Ma intanto, all'orizzonte, le prime nuvole. E portate,
paradossalmente, proprio da chi il cielo dovrebbe fare più sereno.
(…) fu trentuno e poi soltanto/il suo respiro e il caldo/di donna non ancora donna…/E capì l'uomo/non ancora uomo/il macello a venire.(Avvisaglie)
Un sacco di volte/ t'ho baciata/ e tu non lo sapevi (Ti baciavo più io del fidanzato)
- Che ne dite? L'affare lo facciamo?/Barattiamo/la libertà,/e l'essere sereni,/i sogni, i voli, i canti/ogni chimera/con la cosa nera?/Dicemmo di sì/freschi del film visto da Remualdo /delle gambe della Loren/e dei suoi occhi…(Solo Bruno si salvò)
- (…)noialtri a fine adolescenza - /con altra sete/ - questa irrimediabile - /facevamo i conti.(Altra sete)
L'altra sete, appunto e il macello a venire.
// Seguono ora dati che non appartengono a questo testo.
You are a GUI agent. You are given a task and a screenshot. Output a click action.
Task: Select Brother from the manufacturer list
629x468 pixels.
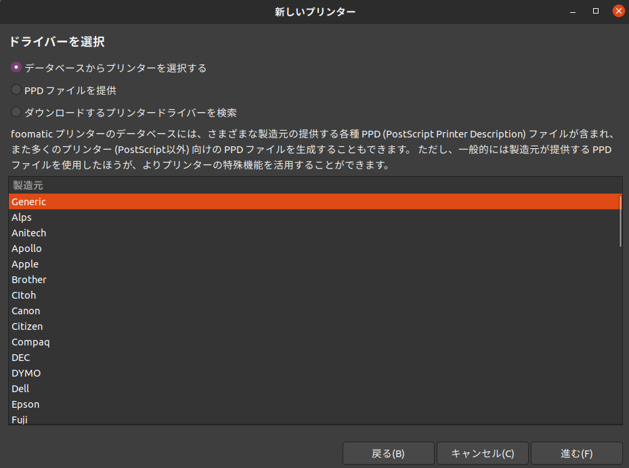pos(29,280)
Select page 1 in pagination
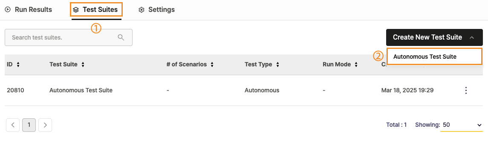This screenshot has width=488, height=154. point(29,125)
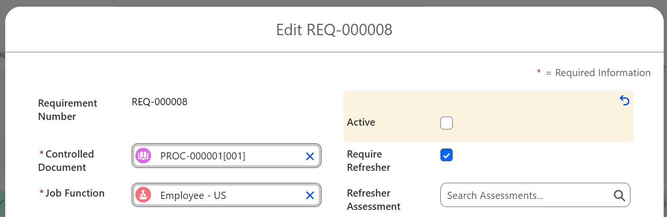The height and width of the screenshot is (217, 667).
Task: Click the red Job Function stamp icon
Action: 143,195
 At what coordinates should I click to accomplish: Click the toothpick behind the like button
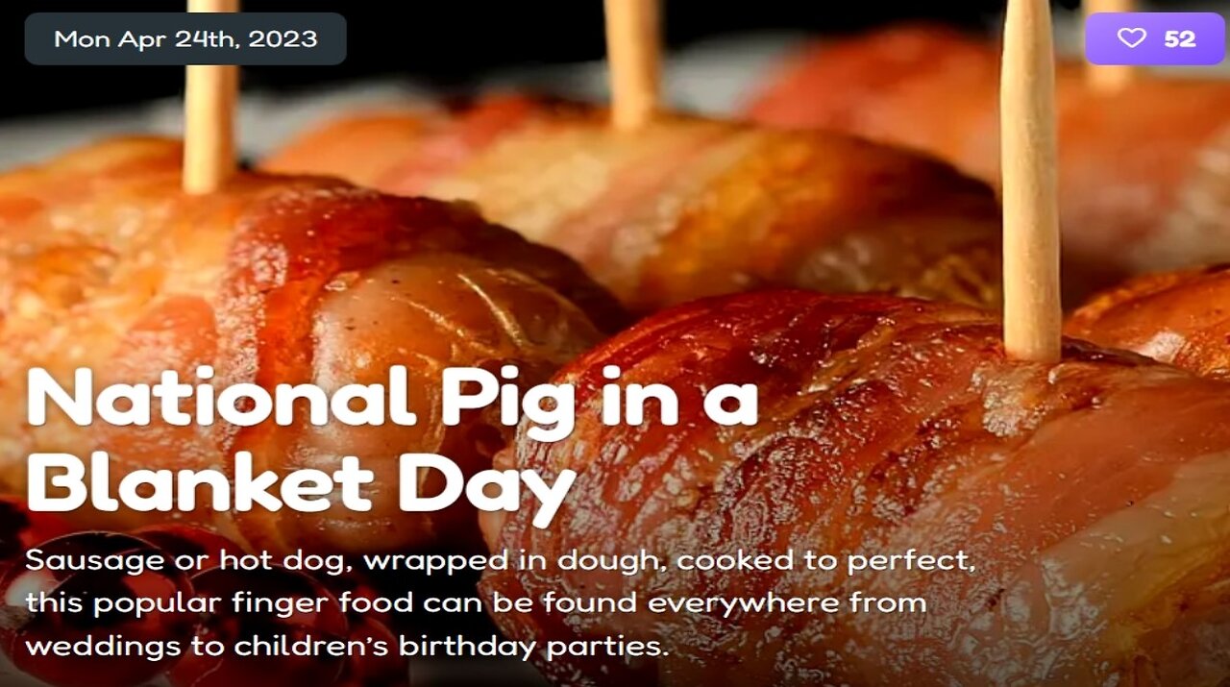[1109, 45]
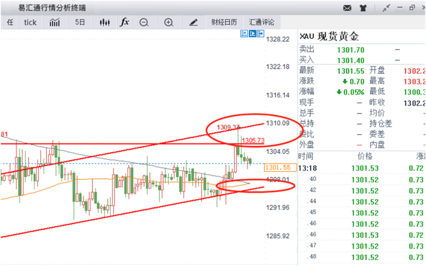The height and width of the screenshot is (266, 426).
Task: Toggle compact window mode arrows icon
Action: (x=386, y=8)
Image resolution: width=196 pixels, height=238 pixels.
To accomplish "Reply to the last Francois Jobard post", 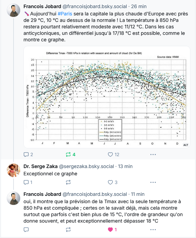I will pyautogui.click(x=26, y=230).
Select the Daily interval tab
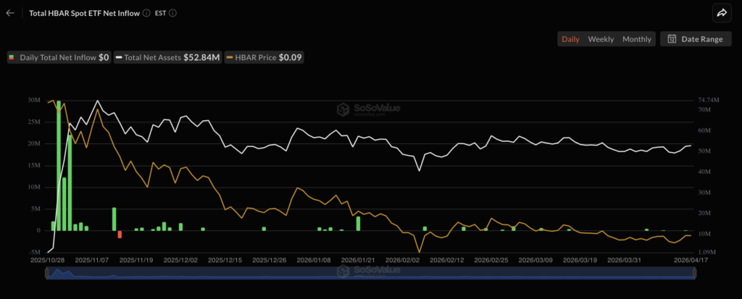The height and width of the screenshot is (299, 742). (570, 39)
E, tanto più, se rimediato e mediato da esperienze iniziatiche particolari.
Di un amore a metà/chi si accontenta?/D'un amore solo labbra/ solo mani/solo pascolare /nei dintorni?
(D'un amore a metà XII)
Tradimento fu e fu di quelli…Cosa che un bue ci resta…
Da non credere più/e più non crederci…
(Di un amore a metà XIII)
E tutto si consuma nel silenzio. Senza parole e senza
chiarimenti. Le parole non servono. E il protagonista,
disincantato e disilluso, ne usa il meno possibile. Come l'autore. Il linguaggio, già nelle Erinni asciutto e quasi ridotto all'osso ma che pur si concedeva - quasi ad arginare lo strazio e la sofferenza - al piacere del narrato, qui diventa scabro come roccia. E' sostantivo e basta.
Senza aggettivo. O, se proprio, aggettivo sostantivato a cogliere l'amaro di ogni esperienza, l'amaro del disincanto e dell'inganno che sembrano alla fine essere le sole verità dell'esistenza. Di un'esistenza che non si riesce mai a vivere in pieno. Perché il disagio, lo straniamento condizionano
pesantemente i rapporti interpersonali e tutto
è vissuto a metà. Anche quanto si prende - o viene offerto - per intero.